History of Iowa From the Earliest Times to the Beginning of the Twentieth Century/4/William V. Allen

WILLIAM V. ALLEN was born in Midway, Madison County, Ohio, on the 28th of January, 1847, He attended the public schools in Ohio and Iowa and finally the Upper Iowa University but did not take a full college course. His father removed with his family to Iowa in 1857, making his home on a farm near Nevada. When the War of the Rebellion began William, who was but fourteen years af age, enlisted in the Fourteenth Regiment of Volunteers. He was rejected at the mustering in of the regiment on account of his youth. In August, 1862, he again enlisted in Company G, Thirty-second Iowa Infantry, was accepted and served to the close of the war. He was in all of the marches and battles of this regiment and the last few months was on the staff of General James I. Gilbert. At the close of the war, Mr. Allen read law with L. L. Ainsworth at West Union, was admitted to the bar in 1869 and at once entered upon the practice of his profession.
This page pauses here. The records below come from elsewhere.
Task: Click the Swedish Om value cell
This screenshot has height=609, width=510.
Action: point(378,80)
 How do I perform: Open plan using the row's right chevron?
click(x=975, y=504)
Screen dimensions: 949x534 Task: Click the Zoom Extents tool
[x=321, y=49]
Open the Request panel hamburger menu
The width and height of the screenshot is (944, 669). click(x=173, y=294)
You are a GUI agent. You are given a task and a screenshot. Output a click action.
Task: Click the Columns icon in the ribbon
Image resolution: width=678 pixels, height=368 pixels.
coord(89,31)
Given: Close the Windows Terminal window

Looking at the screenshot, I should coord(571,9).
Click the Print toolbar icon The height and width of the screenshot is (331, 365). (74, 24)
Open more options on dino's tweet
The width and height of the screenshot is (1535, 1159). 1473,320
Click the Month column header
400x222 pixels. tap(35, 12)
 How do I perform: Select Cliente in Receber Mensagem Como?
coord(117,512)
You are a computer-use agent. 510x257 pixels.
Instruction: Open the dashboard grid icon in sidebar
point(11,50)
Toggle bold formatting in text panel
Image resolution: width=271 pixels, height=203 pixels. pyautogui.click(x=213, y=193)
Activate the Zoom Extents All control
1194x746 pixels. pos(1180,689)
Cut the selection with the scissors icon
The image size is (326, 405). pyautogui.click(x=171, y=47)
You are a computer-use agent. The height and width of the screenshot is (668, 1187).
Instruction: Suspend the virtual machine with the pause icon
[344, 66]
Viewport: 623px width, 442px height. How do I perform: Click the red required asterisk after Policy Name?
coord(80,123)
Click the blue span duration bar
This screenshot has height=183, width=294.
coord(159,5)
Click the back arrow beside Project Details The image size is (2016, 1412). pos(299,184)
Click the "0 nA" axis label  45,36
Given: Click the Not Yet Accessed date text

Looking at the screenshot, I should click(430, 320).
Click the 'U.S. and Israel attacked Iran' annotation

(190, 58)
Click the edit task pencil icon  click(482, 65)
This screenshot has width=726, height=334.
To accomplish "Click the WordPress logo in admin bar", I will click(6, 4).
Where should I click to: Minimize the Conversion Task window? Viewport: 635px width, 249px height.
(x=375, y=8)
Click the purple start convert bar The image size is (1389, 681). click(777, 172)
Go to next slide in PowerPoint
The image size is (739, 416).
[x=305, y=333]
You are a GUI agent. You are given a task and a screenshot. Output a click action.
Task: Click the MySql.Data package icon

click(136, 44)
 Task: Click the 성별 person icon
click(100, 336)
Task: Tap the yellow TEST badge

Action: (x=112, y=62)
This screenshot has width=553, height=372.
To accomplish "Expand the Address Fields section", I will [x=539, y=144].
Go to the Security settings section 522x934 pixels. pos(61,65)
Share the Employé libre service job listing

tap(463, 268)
In 1884 he removed to Madison, Nebraska, and in 1891 was nominated by the Populist party for judge of the Ninth Judicial District and elected. In February, 1893, he was elected by a union of the Populists and Democrats to a seat in the United States Senate. As a judge he had acquired a State-wide reputation and in the Senate he soon attained high rank in debate and was the acknowledged leader of his party in Congress. He served six years in the Senate, and upon the expiration of his term was appointed judge of his old district where he served until December 13, when he was appointed United States Senator to fill the term of Senator Hayward whose death had caused a vacancy. Mr. Allen has served as chairman of four State Conventions of his party in Nebraska and was president of the National Convention at St. Louis in 1896.